◆ **Provided records**:

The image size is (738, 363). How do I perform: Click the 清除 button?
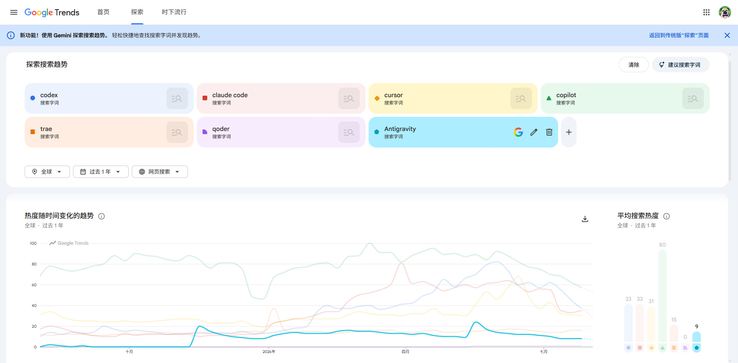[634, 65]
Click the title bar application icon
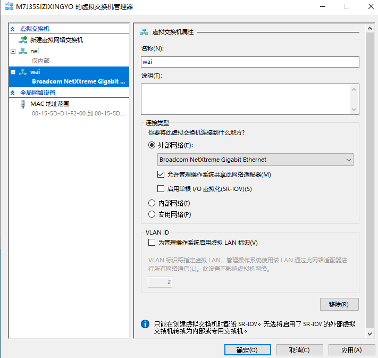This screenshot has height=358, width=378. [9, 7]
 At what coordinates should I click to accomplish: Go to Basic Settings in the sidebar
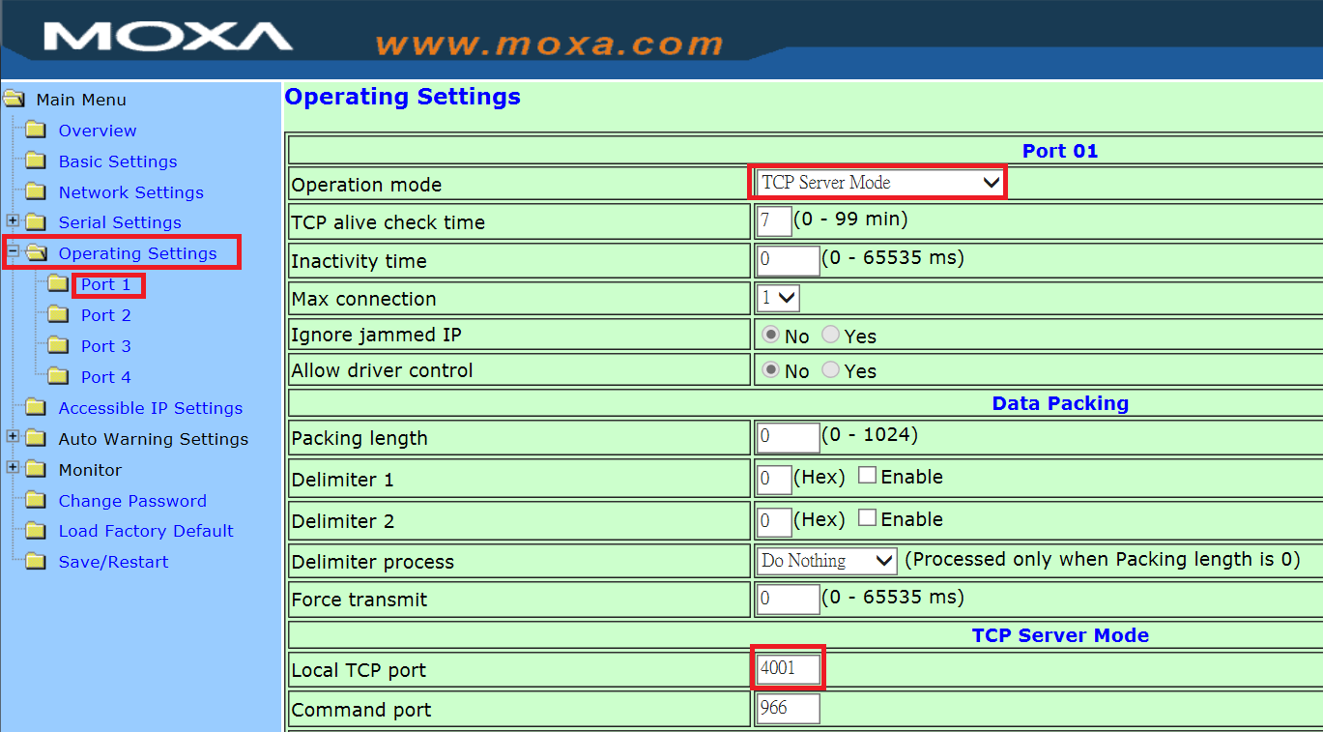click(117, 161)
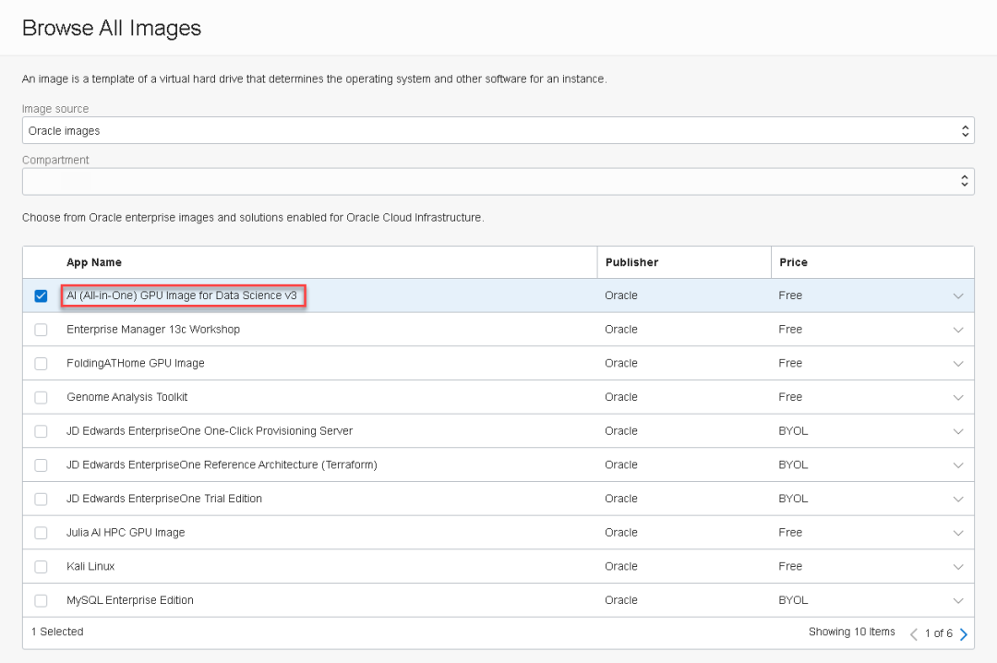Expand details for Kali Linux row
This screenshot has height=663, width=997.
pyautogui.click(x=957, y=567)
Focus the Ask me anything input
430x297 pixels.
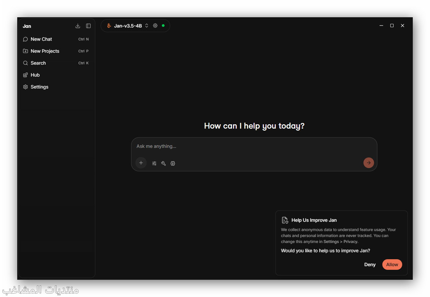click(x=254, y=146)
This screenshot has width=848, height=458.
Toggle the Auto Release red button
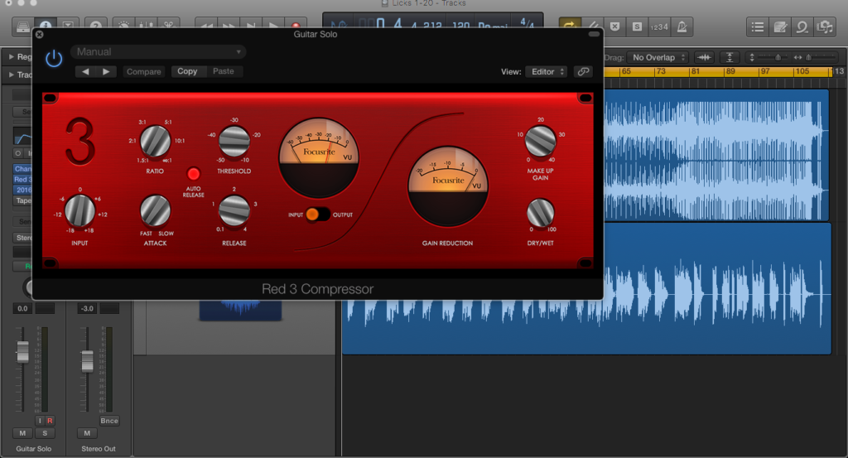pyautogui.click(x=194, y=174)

◆ **Problem statement**: Every entry should be written out word for word, except for its pictures.

◆ **Exercise output**:
The image size is (738, 363). How do I perform: Click the 清除 button?
[634, 65]
Click the title bar application icon
This screenshot has height=358, width=378. [9, 7]
 At what coordinates should I click to accomplish: Go to Basic Settings in the sidebar
click(117, 161)
Expand details for Kali Linux row
This screenshot has height=663, width=997.
pyautogui.click(x=957, y=567)
Focus the Ask me anything input
430x297 pixels.
click(x=254, y=146)
This screenshot has width=848, height=458.
Toggle the Auto Release red button
pyautogui.click(x=194, y=174)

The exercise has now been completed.